Aim of the exercise » Extract each line from the entries below that has the string "width" in it.
━━━━━━━━
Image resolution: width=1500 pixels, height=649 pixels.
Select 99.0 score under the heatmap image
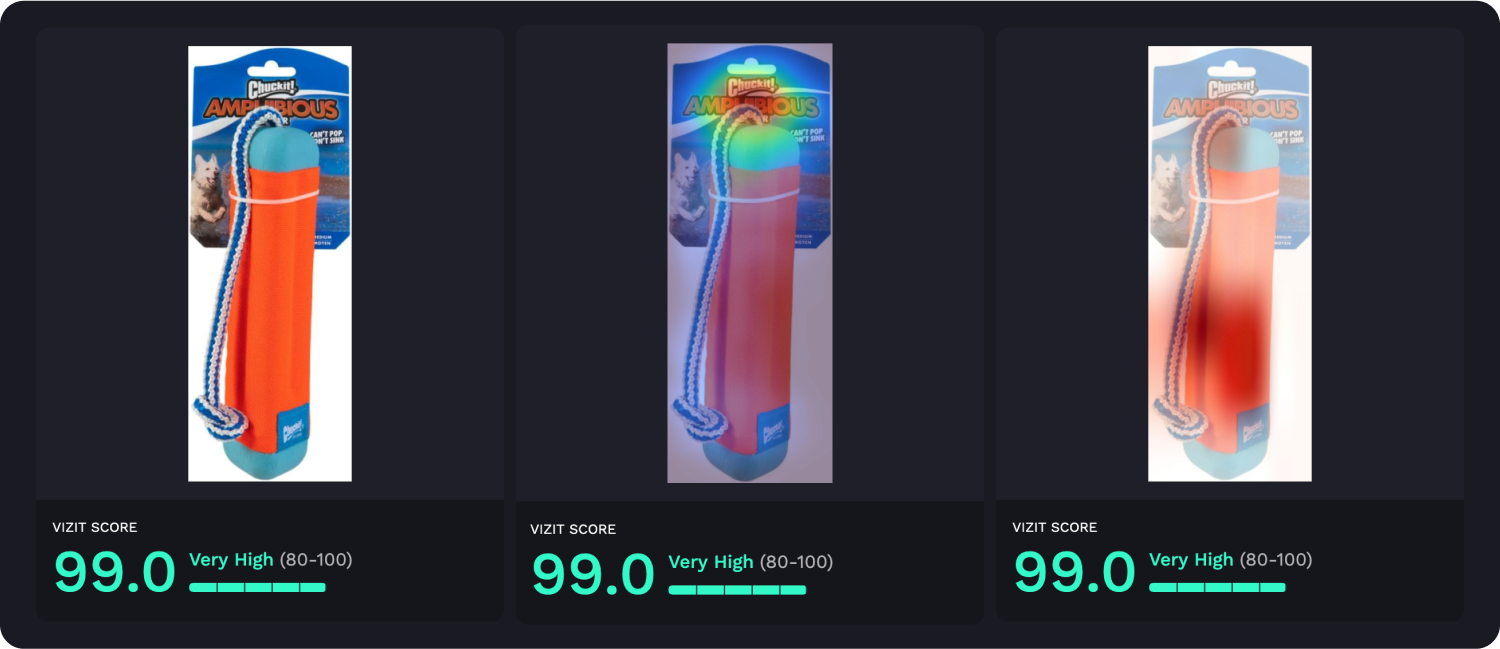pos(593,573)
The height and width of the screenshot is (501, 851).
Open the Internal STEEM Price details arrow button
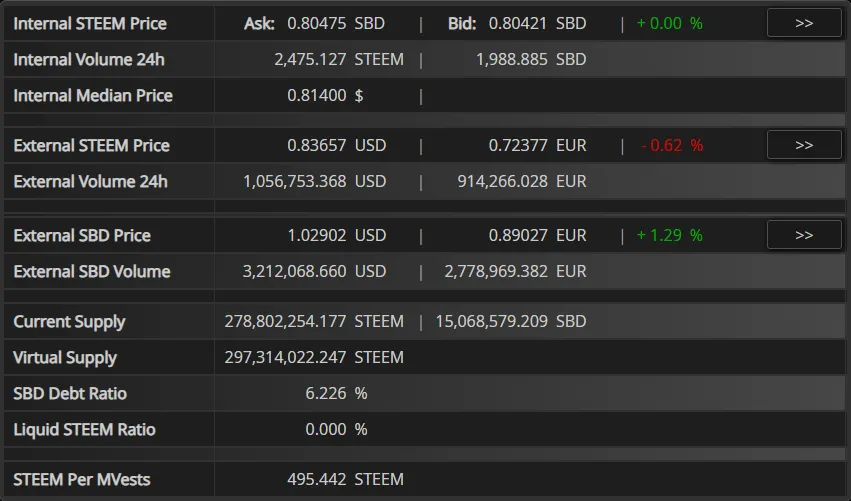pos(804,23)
━━━━━━━━
Response box »
Image resolution: width=1500 pixels, height=649 pixels.
The height and width of the screenshot is (501, 851).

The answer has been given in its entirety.